(Entries on target coordinates)
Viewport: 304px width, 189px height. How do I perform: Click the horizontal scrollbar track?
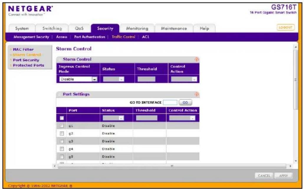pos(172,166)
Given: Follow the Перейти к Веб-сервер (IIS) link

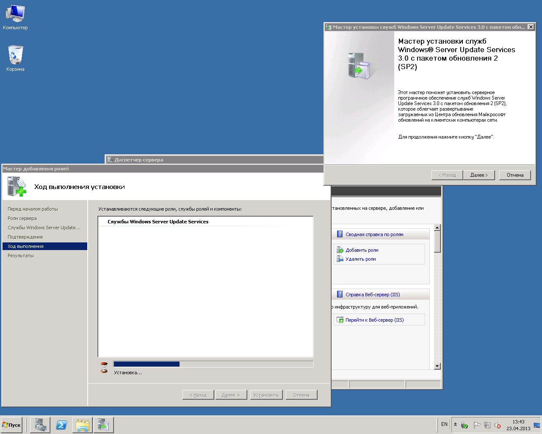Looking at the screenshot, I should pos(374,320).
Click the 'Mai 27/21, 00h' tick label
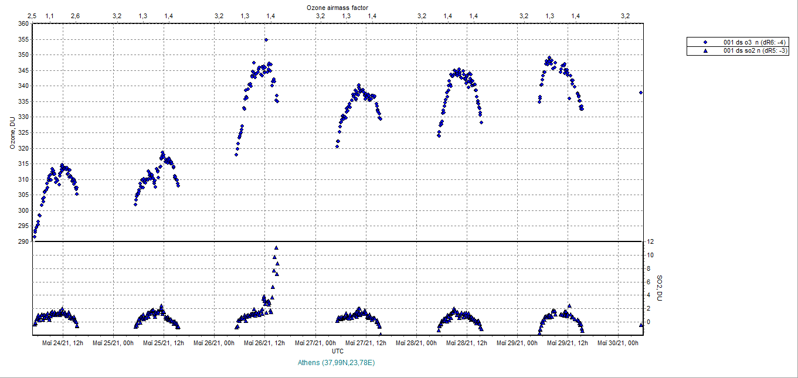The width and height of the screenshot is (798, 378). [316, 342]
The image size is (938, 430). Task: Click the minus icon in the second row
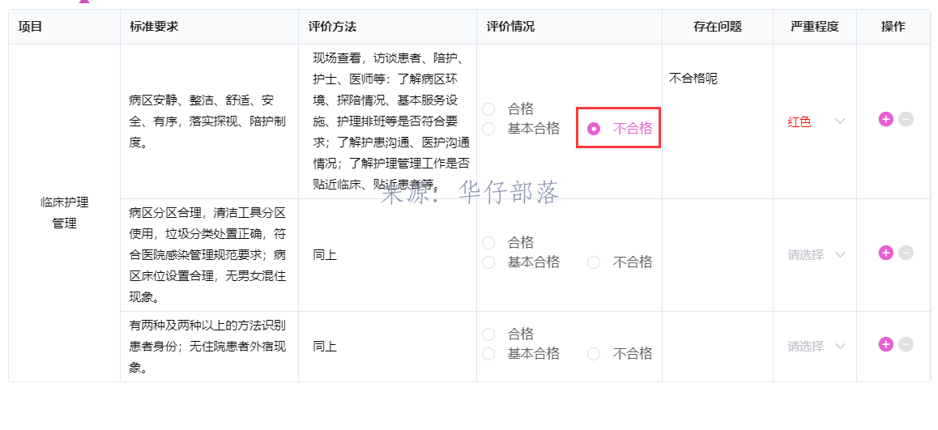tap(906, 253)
...
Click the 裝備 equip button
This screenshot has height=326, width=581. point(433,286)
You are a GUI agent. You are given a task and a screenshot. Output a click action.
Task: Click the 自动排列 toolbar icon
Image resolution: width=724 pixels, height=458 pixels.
* * *
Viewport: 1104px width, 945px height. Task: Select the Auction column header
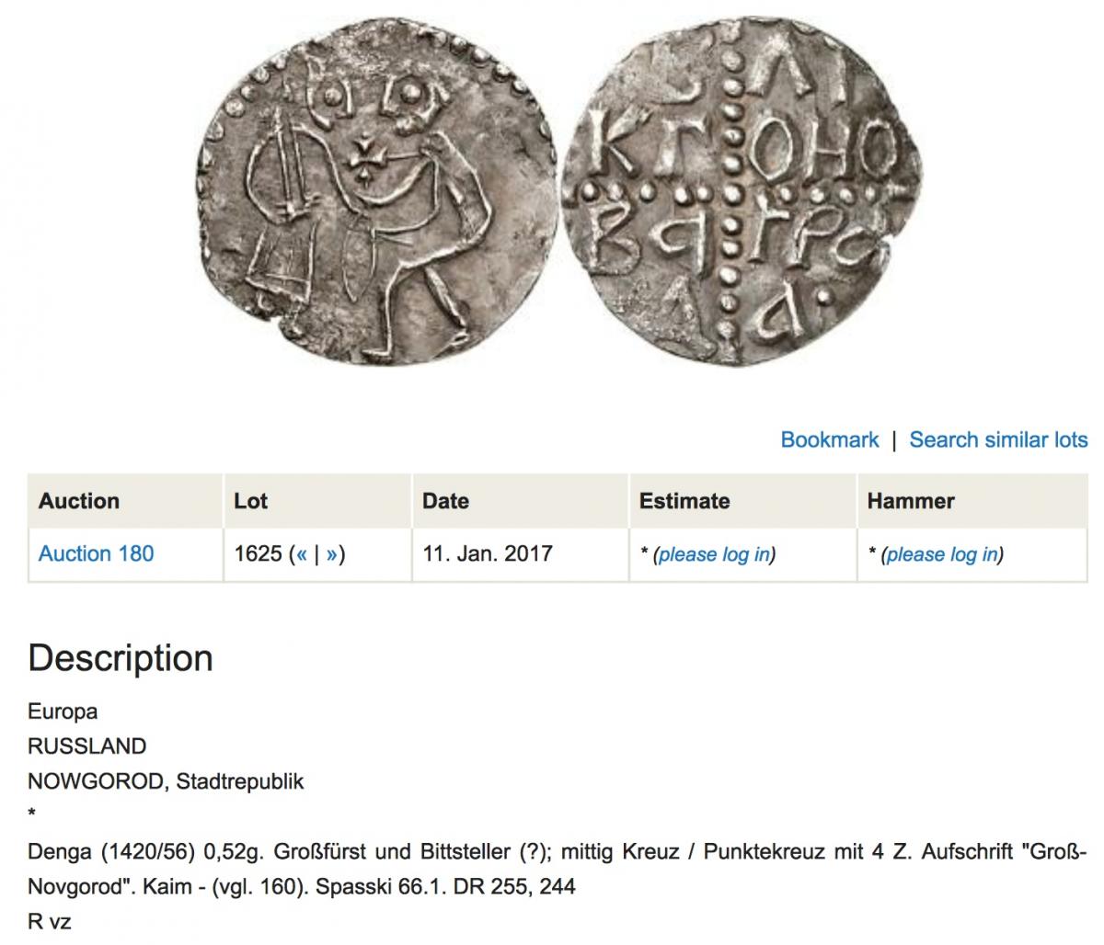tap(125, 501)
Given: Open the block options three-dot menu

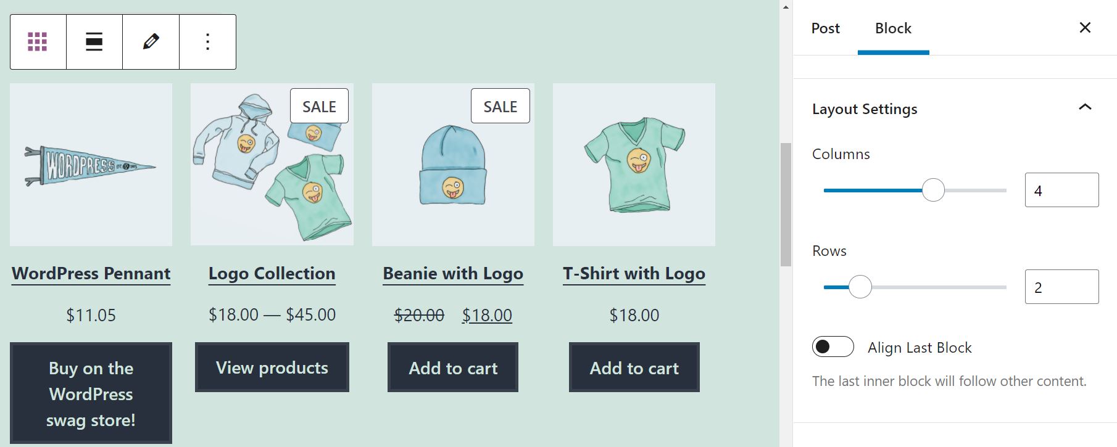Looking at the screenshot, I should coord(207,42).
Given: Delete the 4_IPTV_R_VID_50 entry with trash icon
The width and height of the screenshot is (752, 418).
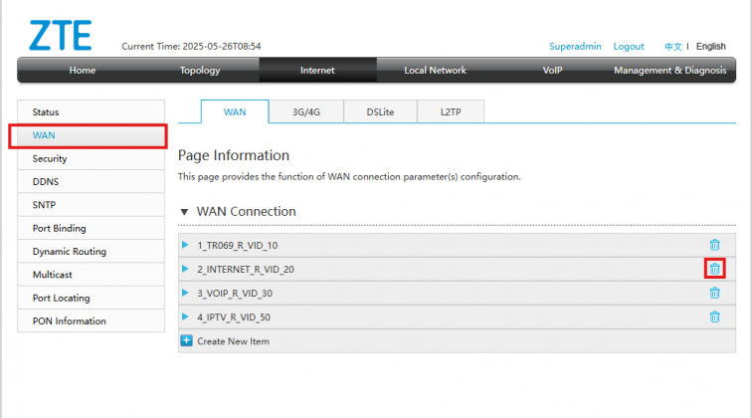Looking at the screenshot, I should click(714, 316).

WHAT THE EXERCISE ASKS
Copy out the entries above word for word, everything from the line containing "Given: Delete the" down to the line containing "Looking at the screenshot, I should click(714, 316).", both included. Leave out the pictures.

CORRECT OUTPUT
Given: Delete the 4_IPTV_R_VID_50 entry with trash icon
The width and height of the screenshot is (752, 418).
Looking at the screenshot, I should click(714, 316).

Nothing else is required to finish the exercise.